Answer:  We decided to try Corks Beer and Wine Bar in Longo’s supermarket in the old industrial area. It’s in the balcony overlooking the shopping floor of the beautifully-converted old Canadian Northern Railway building.

So we sat at a very comfortable table, ordered beer and sliders for me, pizza for her, and watched the world go buy below us. We appreciated the heritage setting:  2015 happens to be the centennial of both the completion of Mackenzie and Mann’s Canadian Northern transcontinental railway, and its bankruptcy, which helps to explain why it took Leaside a little longer to be developed. 

The action on the produce floor became intensely interesting. One by one the shoppers glided up to the displays, checking out the pears, apples, raspberries, strawberries, blackberries, oranges, grapefruit, onions, asparagus, watermelons, honeydew, lettuce, potatoes, tomatoes, and more.  We marvelled at the abundance on display.

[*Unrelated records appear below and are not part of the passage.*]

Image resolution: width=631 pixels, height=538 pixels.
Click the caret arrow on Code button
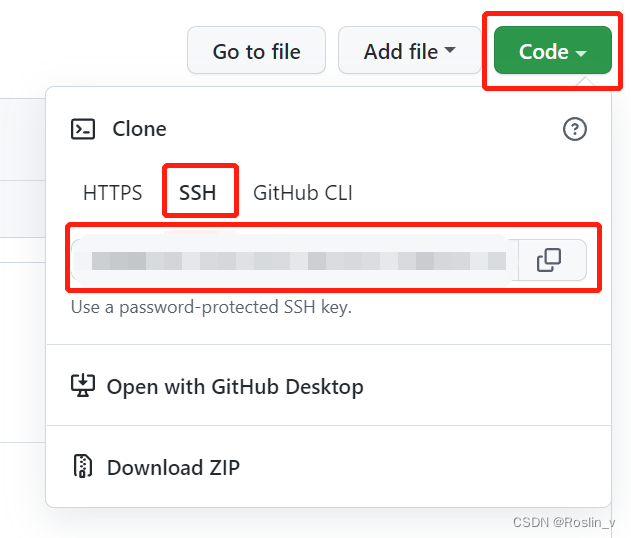[581, 53]
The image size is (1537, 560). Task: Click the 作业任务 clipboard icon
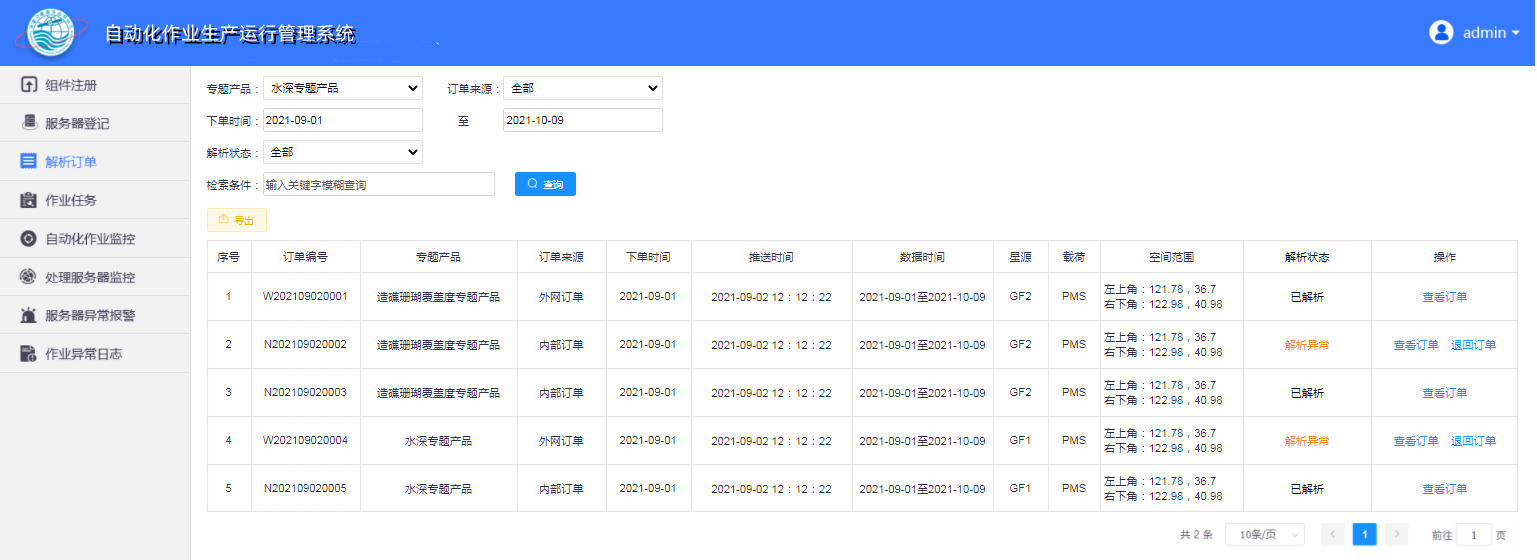29,200
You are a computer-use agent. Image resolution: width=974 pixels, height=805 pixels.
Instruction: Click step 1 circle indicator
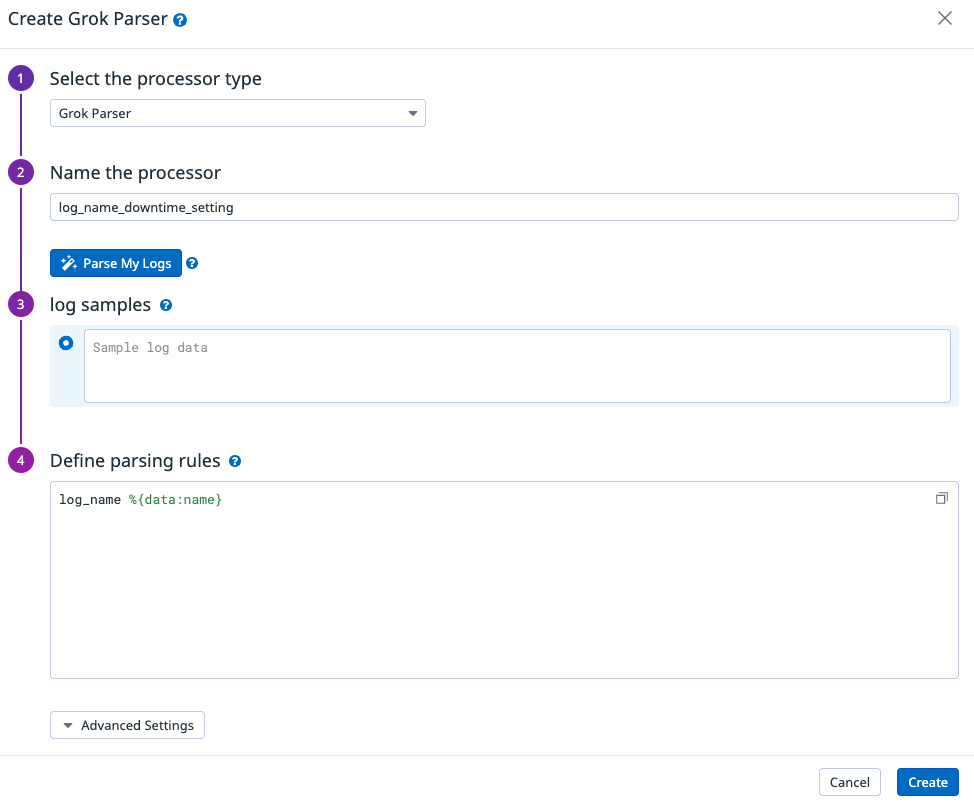[x=21, y=78]
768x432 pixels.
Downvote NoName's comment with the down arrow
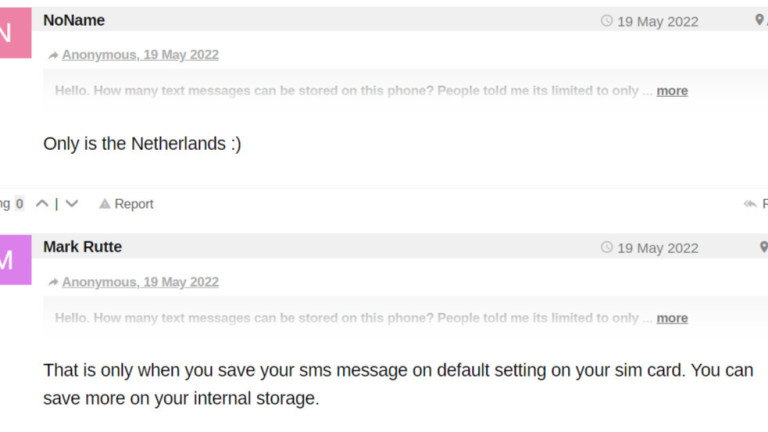(x=71, y=204)
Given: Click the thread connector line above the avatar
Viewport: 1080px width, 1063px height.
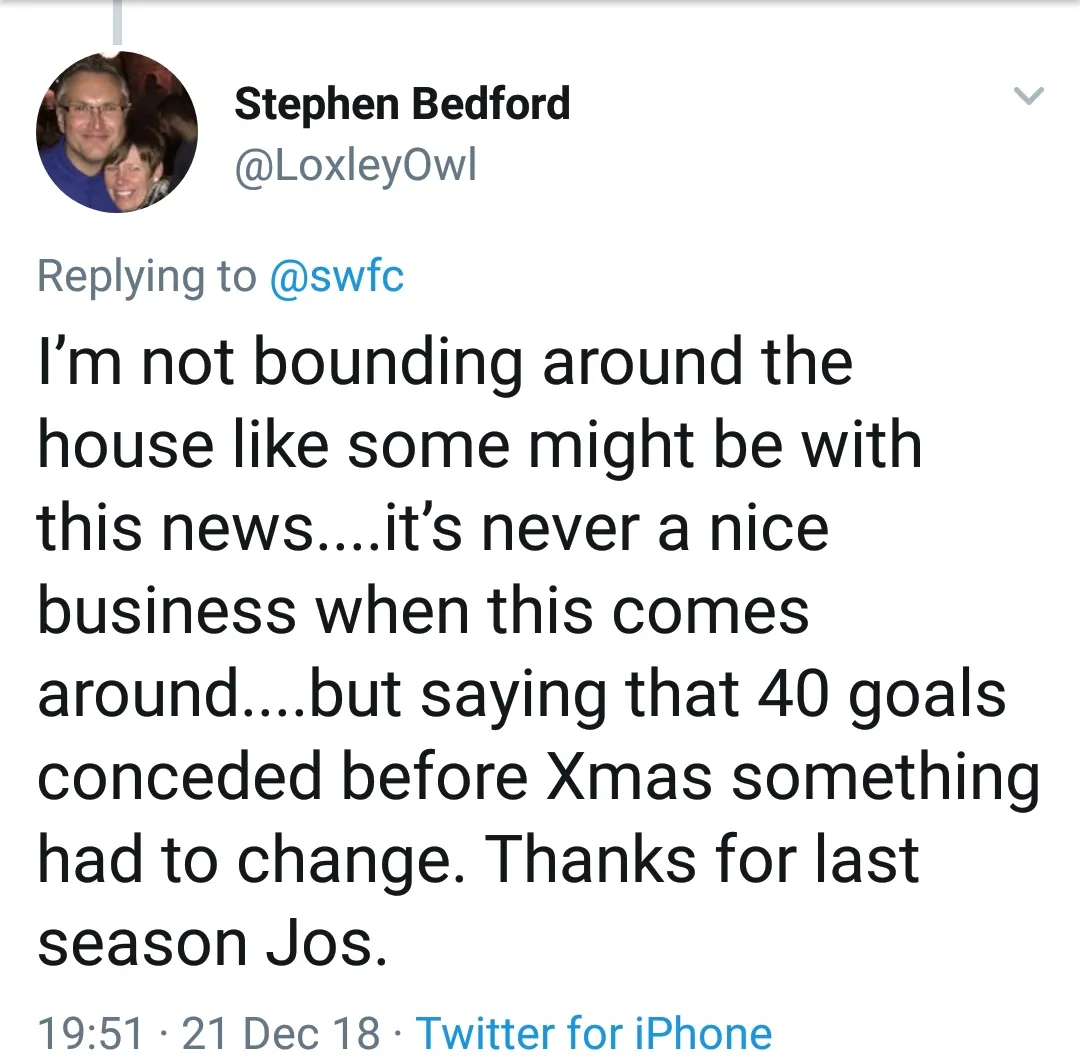Looking at the screenshot, I should [118, 22].
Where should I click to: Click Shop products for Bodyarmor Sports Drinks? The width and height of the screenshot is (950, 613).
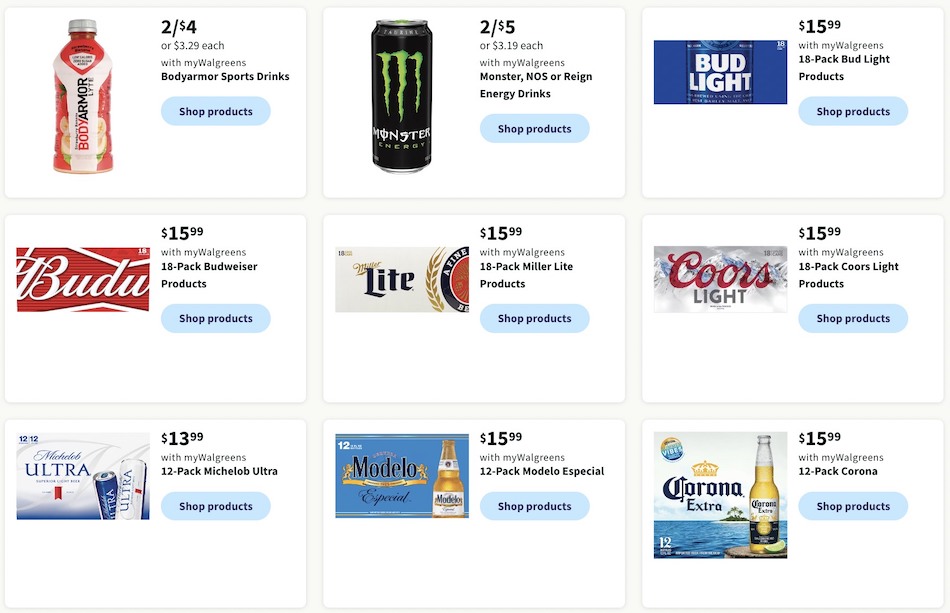pyautogui.click(x=215, y=111)
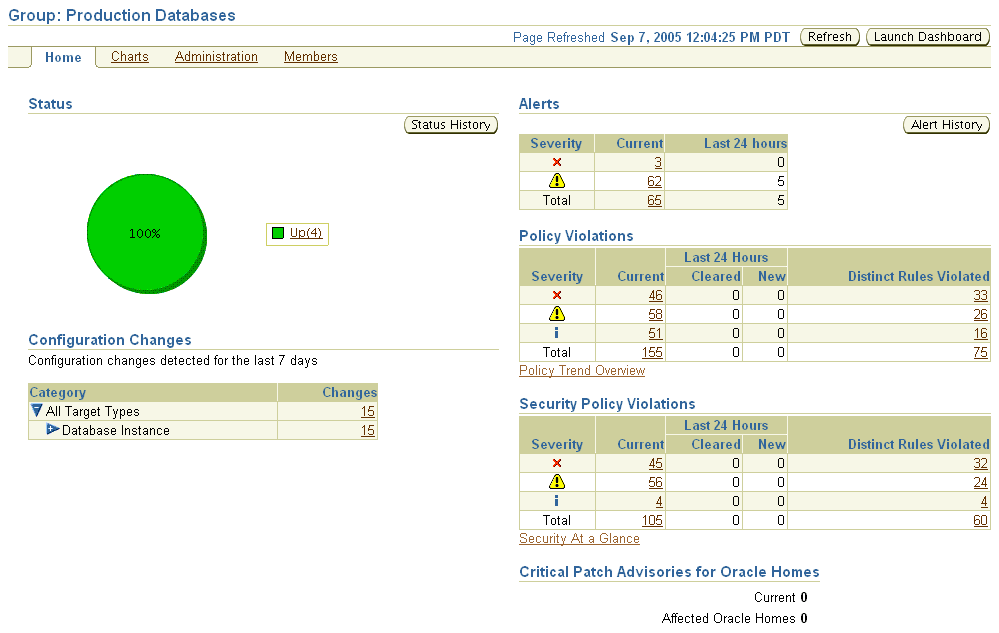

We discussed this issue:  should a customer who handles a piece of fruit have to buy it?  Is she allowed to put it back?  Ethics plus suspense:  would that woman fondling and sniffing the melons, one after the other, now putting one in her cart, now putting it back on the display, ever buy one?  And what was that lady doing moving cherries from one package to another?  It was not clear.

At least no one bit into a cherry or a melon.

Most of the action this noon hour, however, was in bananas. A busy banana man was restocking the display even as bunch upon bunch of them seemed to bolt into shoppers’ carts. At least a hundredweight of bananas disappeared during our luncheon.  Longo’s must import them by the truckload. Only asparagus, more likely a local product, was anywhere near as popular.

We decided that it’s morally all right to break up a bunch of bananas, buying only one or two. Nor did we observe any outright crime – no fellow Leasiders slipping bananas into their purses or down their boots; thus no bootleg bananas!

I thoroughly enjoyed my back bacon sliders and my dark ale, and I recommend Longo’s as a pleasant place for an off-beat luncheon. Liz Bliss, instigator, decided that she was completely at fault in ordering a pizza she didn’t like.

So she came home and poached an egg.

We were out of bananas.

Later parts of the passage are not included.